JOB
Convert every line of the entries below into a Markdown table with the columns "Row" and "Line", numbering the rows in order and leaving out blank lines.

MATERIAL FOR THIS EXERCISE
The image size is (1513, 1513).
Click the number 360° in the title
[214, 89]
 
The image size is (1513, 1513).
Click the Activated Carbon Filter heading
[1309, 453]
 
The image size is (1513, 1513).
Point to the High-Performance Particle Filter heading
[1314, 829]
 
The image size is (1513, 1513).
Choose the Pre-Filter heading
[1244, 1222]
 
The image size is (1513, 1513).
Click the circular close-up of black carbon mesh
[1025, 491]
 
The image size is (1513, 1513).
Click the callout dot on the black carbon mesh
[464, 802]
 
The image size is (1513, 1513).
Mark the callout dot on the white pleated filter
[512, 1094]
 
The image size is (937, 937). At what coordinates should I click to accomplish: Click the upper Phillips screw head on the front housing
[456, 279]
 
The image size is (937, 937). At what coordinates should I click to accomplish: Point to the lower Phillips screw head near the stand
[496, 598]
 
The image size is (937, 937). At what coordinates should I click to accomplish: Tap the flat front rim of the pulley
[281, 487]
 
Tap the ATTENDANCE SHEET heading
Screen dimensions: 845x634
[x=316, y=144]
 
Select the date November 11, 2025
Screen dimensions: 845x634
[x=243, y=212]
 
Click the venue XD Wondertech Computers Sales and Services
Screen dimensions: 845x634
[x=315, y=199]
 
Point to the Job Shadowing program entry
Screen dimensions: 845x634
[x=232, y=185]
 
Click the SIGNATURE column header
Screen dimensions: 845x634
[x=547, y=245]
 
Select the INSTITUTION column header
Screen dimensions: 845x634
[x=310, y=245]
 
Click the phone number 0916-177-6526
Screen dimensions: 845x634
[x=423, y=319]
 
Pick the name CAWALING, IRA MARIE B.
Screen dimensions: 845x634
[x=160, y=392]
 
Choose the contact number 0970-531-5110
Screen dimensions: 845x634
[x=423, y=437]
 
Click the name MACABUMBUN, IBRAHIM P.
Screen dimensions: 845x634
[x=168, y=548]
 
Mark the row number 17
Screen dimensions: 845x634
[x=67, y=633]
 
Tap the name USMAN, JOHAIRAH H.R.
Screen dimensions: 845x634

SOLUTION TO THE EXERCISE
| Row | Line |
|---|---|
| 1 | The image size is (1513, 1513). |
| 2 | Click the number 360° in the title |
| 3 | [214, 89] |
| 4 | The image size is (1513, 1513). |
| 5 | Click the Activated Carbon Filter heading |
| 6 | [1309, 453] |
| 7 | The image size is (1513, 1513). |
| 8 | Point to the High-Performance Particle Filter heading |
| 9 | [1314, 829] |
| 10 | The image size is (1513, 1513). |
| 11 | Choose the Pre-Filter heading |
| 12 | [1244, 1222] |
| 13 | The image size is (1513, 1513). |
| 14 | Click the circular close-up of black carbon mesh |
| 15 | [1025, 491] |
| 16 | The image size is (1513, 1513). |
| 17 | Click the callout dot on the black carbon mesh |
| 18 | [464, 802] |
| 19 | The image size is (1513, 1513). |
| 20 | Mark the callout dot on the white pleated filter |
| 21 | [512, 1094] |
| 22 | The image size is (937, 937). At what coordinates should I click to accomplish: Click the upper Phillips screw head on the front housing |
| 23 | [456, 279] |
| 24 | The image size is (937, 937). At what coordinates should I click to accomplish: Point to the lower Phillips screw head near the stand |
| 25 | [496, 598] |
| 26 | The image size is (937, 937). At what coordinates should I click to accomplish: Tap the flat front rim of the pulley |
| 27 | [281, 487] |
| 28 | Tap the ATTENDANCE SHEET heading |
| 29 | Screen dimensions: 845x634 |
| 30 | [x=316, y=144] |
| 31 | Select the date November 11, 2025 |
| 32 | Screen dimensions: 845x634 |
| 33 | [x=243, y=212] |
| 34 | Click the venue XD Wondertech Computers Sales and Services |
| 35 | Screen dimensions: 845x634 |
| 36 | [x=315, y=199] |
| 37 | Point to the Job Shadowing program entry |
| 38 | Screen dimensions: 845x634 |
| 39 | [x=232, y=185] |
| 40 | Click the SIGNATURE column header |
| 41 | Screen dimensions: 845x634 |
| 42 | [x=547, y=245] |
| 43 | Select the INSTITUTION column header |
| 44 | Screen dimensions: 845x634 |
| 45 | [x=310, y=245] |
| 46 | Click the phone number 0916-177-6526 |
| 47 | Screen dimensions: 845x634 |
| 48 | [x=423, y=319] |
| 49 | Pick the name CAWALING, IRA MARIE B. |
| 50 | Screen dimensions: 845x634 |
| 51 | [x=160, y=392] |
| 52 | Choose the contact number 0970-531-5110 |
| 53 | Screen dimensions: 845x634 |
| 54 | [x=423, y=437] |
| 55 | Click the name MACABUMBUN, IBRAHIM P. |
| 56 | Screen dimensions: 845x634 |
| 57 | [x=168, y=548] |
| 58 | Mark the row number 17 |
| 59 | Screen dimensions: 845x634 |
| 60 | [x=67, y=633] |
| 61 | Tap the name USMAN, JOHAIRAH H.R. |
| 62 | Screen dimensions: 845x634 |